→ THINGS TO DO
[A] According to the article on Suga's meeting with South Korea's intelligence chief, what position does Park Jie-won hold?
[B] Carry on the article about Suga's meeting with South Korea's intelligence chief, starting after its last sentence.

→ GIVEN TEXT
[Start of section]
Suga meets S Korea's top intelligence official

Japanese Prime Minister Yoshihide Suga met with South Korea’s top intelligence official on Tuesday in a sign of a thaw in relations between the two countries, but maintained that South Korea should take the initiative in resolving their dispute over compensation for Japanese World War II actions.

National Intelligence Service Director Park Jie-won arrived in Tokyo over the weekend and met with top officials of Suga’s governing party and government.

Suga thanked Park for traveling to Tokyo despite the coronavirus, and told him that Japan-South Korea relations, as well as mutual cooperation with their joint ally, the United States, are “indispensable” in dealing with issues such as North Korea’s missile and nuclear threats, his office said in a statement.

Suga said South Korea should initiate moves to improve their ties, which have been severely strained over South Korean Supreme Court rulings ordering Japanese companies to pay compensation over abuse of Korean laborers during World War II.

Animosity over their colonial past has deepened in the last few years, worrying the United States, which wants a strong trilateral alliance in the Asia-Pacific amid China’s growing influence and North Korea’s nuclear threat.
[End of section]
→ ENTRIES PROVIDED
[Start of section]
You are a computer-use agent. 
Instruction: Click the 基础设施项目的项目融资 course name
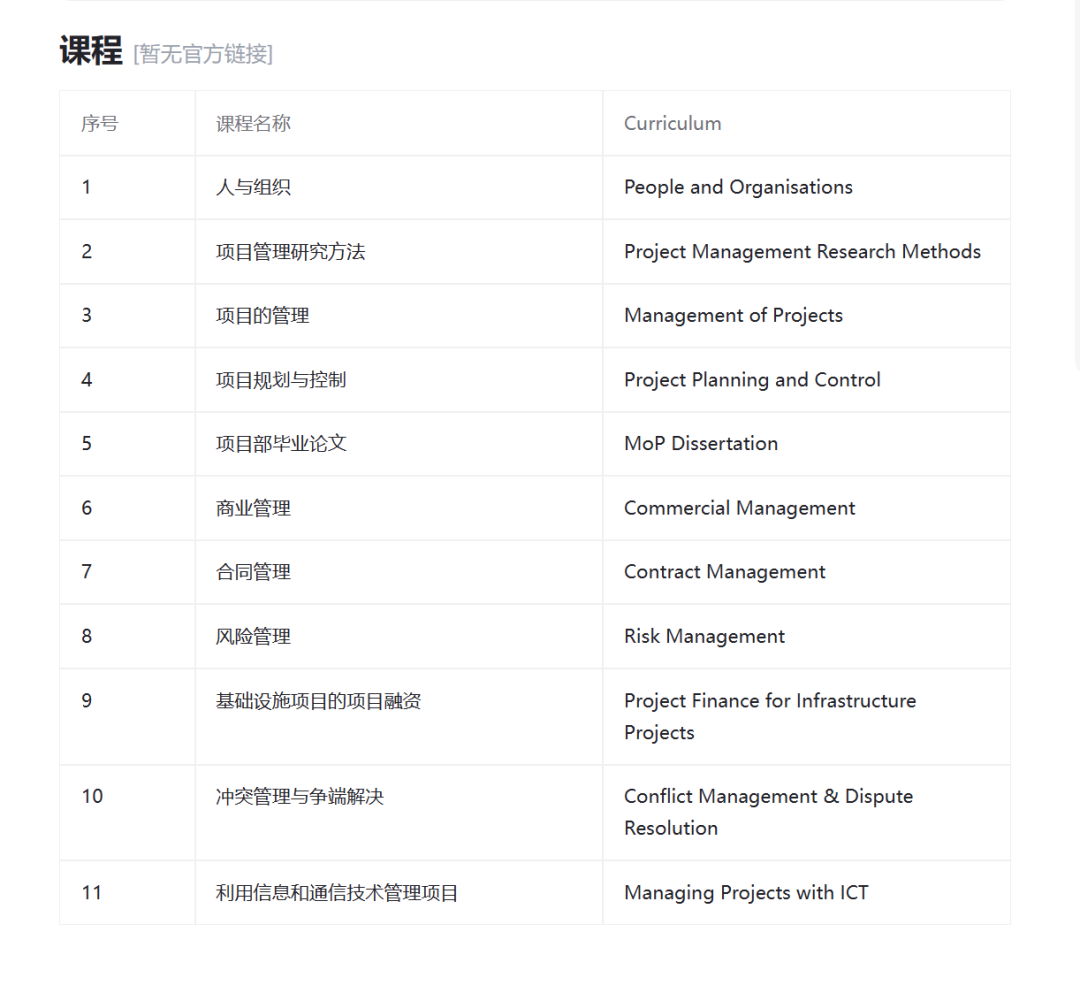click(318, 701)
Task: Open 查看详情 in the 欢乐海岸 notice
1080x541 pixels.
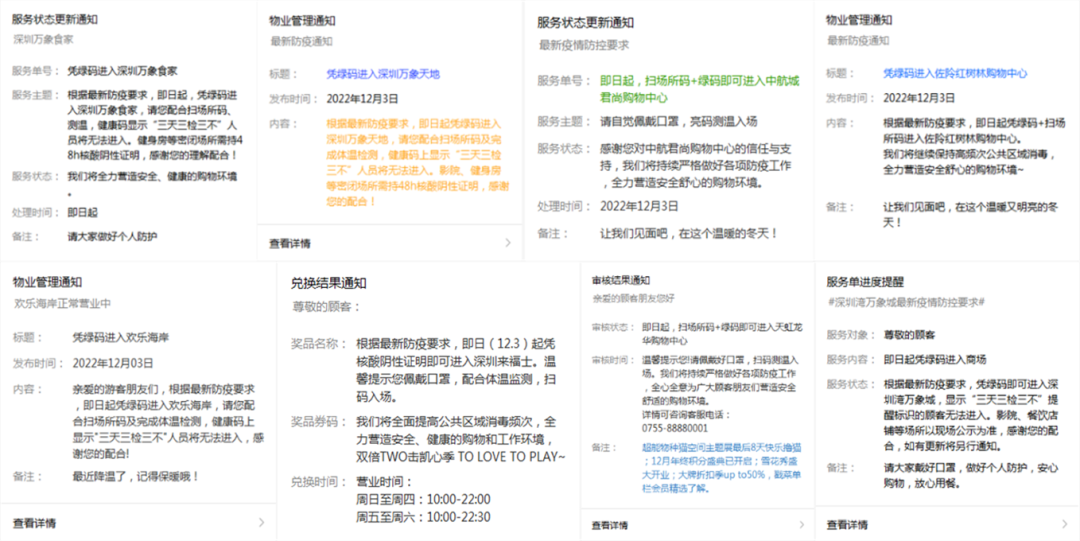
[End of section]
→ RESPONSES FOR EACH TASK
[A] He is Director of South Korea's National Intelligence Service.

[B]
Park told reporters that “I delivered Prime Minister Suga our opinions (on the issue of wartime Korean laborers) sufficiently. Leaders of both South Korea and Japan agree on the necessity of resolving this issue, and I think we can well resolve this through talks.”

Suga, who took office nearly two months ago after the resignation of his predecessor, Shinzo Abe, due to ill health, also urged South Korean President Moon Jae-in in telephone talks in September to take steps in the forced labor dispute to restore healthy relations.

Japan maintains that all wartime compensation issues were settled by a 1965 treaty that restored diplomatic relations and that the South Korean rulings violate international law. Bitter South Korean memories of Japan’s 1910-1945 colonial rule of the Korean Peninsula have been a recurring strain on bilateral ties.

Historians say Japan used about 220,000 forced Korean laborers during the war. Japan says not all were forced to work.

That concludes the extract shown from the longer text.